My thanks to Penguin Audio for making this available for review.

Monday, November 7, 2011

Review: An Impartial Witness by Charles Todd

Author:Charles Todd
Publisher Format: BBC Audiobooks, America: 10 hrs, 55 min

Narrator: Rosalyn Landor

Subject: crime solving
Setting: England/France WW I
Series: Bess Crawford mysteries
Genre: amateur sleuth  detective story
Source: public library audio download

For the past two or three weeks, I've been indulging myself with some great relaxing British mysteries on audio.  One of my latest discoveries, Charles Todd is actually a pseudo name for a mother-son writing duo Caroline and Charles Todd. Many are familiar with their popular Inspector Ian Rutledge mysteries (also on my TBR list) but we tend to hear less about the delightful adventures of World War I nurse Bess Crawford - an amateur sleuth who seems to spend as much time getting into other's mysterious challenges as she does nursing.  These books have much in common with the Maisie Dobbs books (I'll be reviewing one of those later this week) but  there is enough difference that the reader does not become confused about the two - even if you are reading one of each at the same time.  I think Maisie is better, but these are satisfactory also.

Bess Crawford, daughter of a British Army officer, was raised in India, is well-educated and quite independent for her times.  Todd gives us interesting period looks at army field hospitals, early 20th century transportation choices, changing class structures and strictures,  and the women's suffrage movement (a peripheral but still strong influence to the story).

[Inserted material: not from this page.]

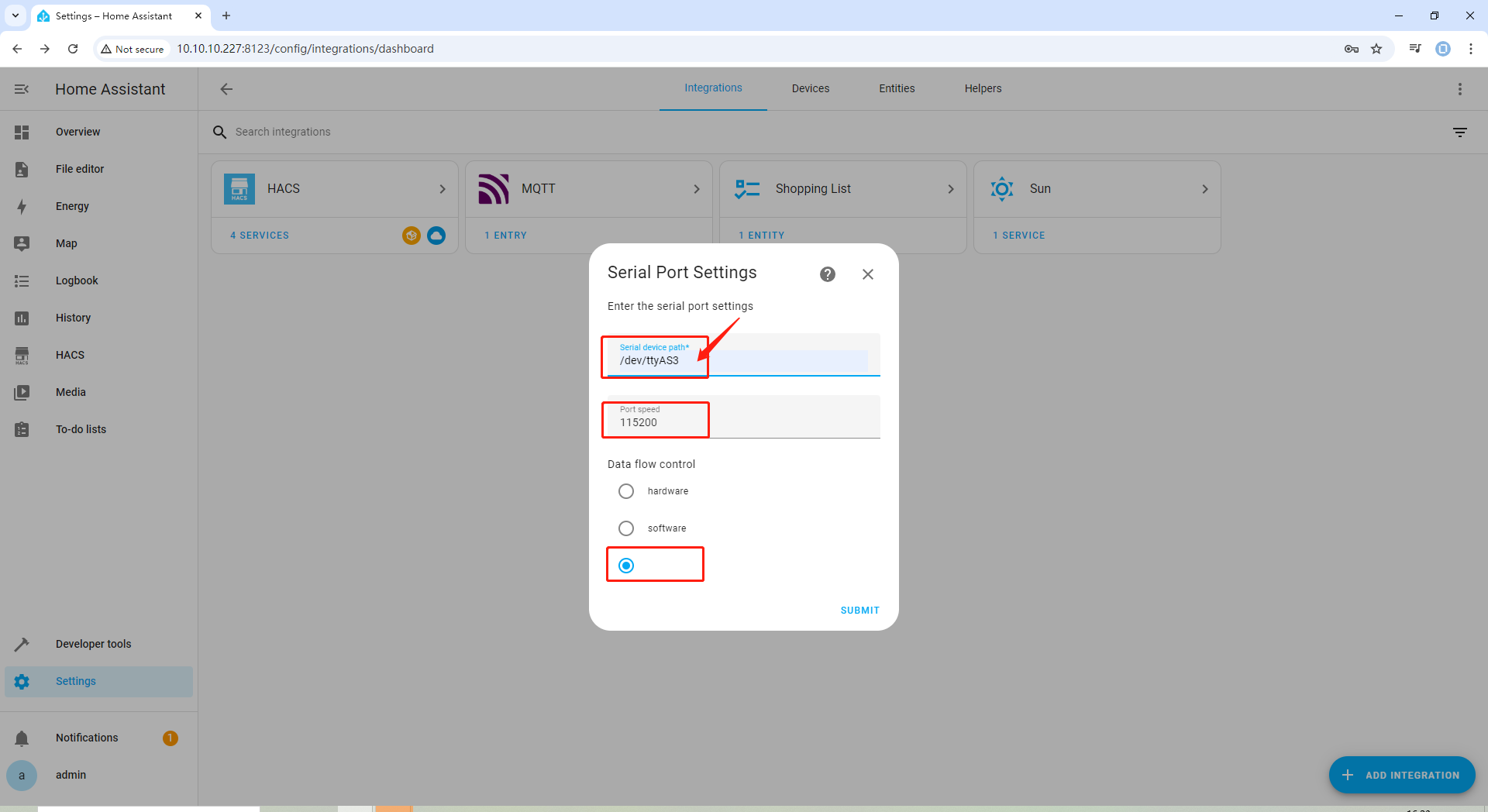Open the Notifications bell in sidebar
The image size is (1488, 812).
click(x=22, y=738)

In this story, Bess is witness to an encounter she considers a crucial piece in solving the mystery of a young woman's death.  She is quite convinced of her insights, and goes to great lengths to push the authorities to see things her way.  At the same time, the reader is given to ponder whether Bess is becoming too personally involved with several of the main characters.

This is a good solid mystery with a few twists and red herrings.  It is also one that has an ending that could be seen as leaving us hanging.  A nice pleasant, nothing to write home about, read it and go on to the next one mystery.

Sunday, November 6, 2011

Sunday Salon - Home for awhile

Ah............a Sunday at home, with nothing scheduled but the rising of the sun and the tide and the moon, a chill in the air, a pile of good books to read, and an extra hour in which to enjoy it all!

What a difference from last weekend when we got to see several (like at least 12) inches of snow in the western lake region of Maine where we spent a wonderful evening with more old friends. Our hostess and Mr. Tutu actually went to grade and high school together in California, and we now find we end up living only 2 hours apart in Maine! I wonder if that's what Mr. Disney had in mind with his "small world" theme? We also got to visit with other mutual Navy friends whom we hadn't seen in years (they moved to Maine the same year we did, but GOSH, when you're 2 hours apart!!!!)

The snow added just the perfect touch to some already picture perfect scenery, including having to drive through the covered bridge as we drove home.  It was spectacular - snow on the ground, autumn leaves still on the trees, and the sun shining down. When you combine that with good friends, you have a perfect weekend.

Now though we're perfectly happy to kick back and relax at home.  The Christmas Bazaars are starting up here in town, and the wood piles are growing every day.  Since I'm ONLY about 8-10 reviews behind, I've got my work cut out for me, not to mention a pretty meaty book to read for book club in 10 days.

Stay tuned for an avalanche of reviews coming the rest of the month, and get your holiday reading ready.  I know I always have a couple of TBRs tucked away for holidays, and they're not that far off.  In the meantime, stay warm, stay dry, happy reading, and THINK SNOW.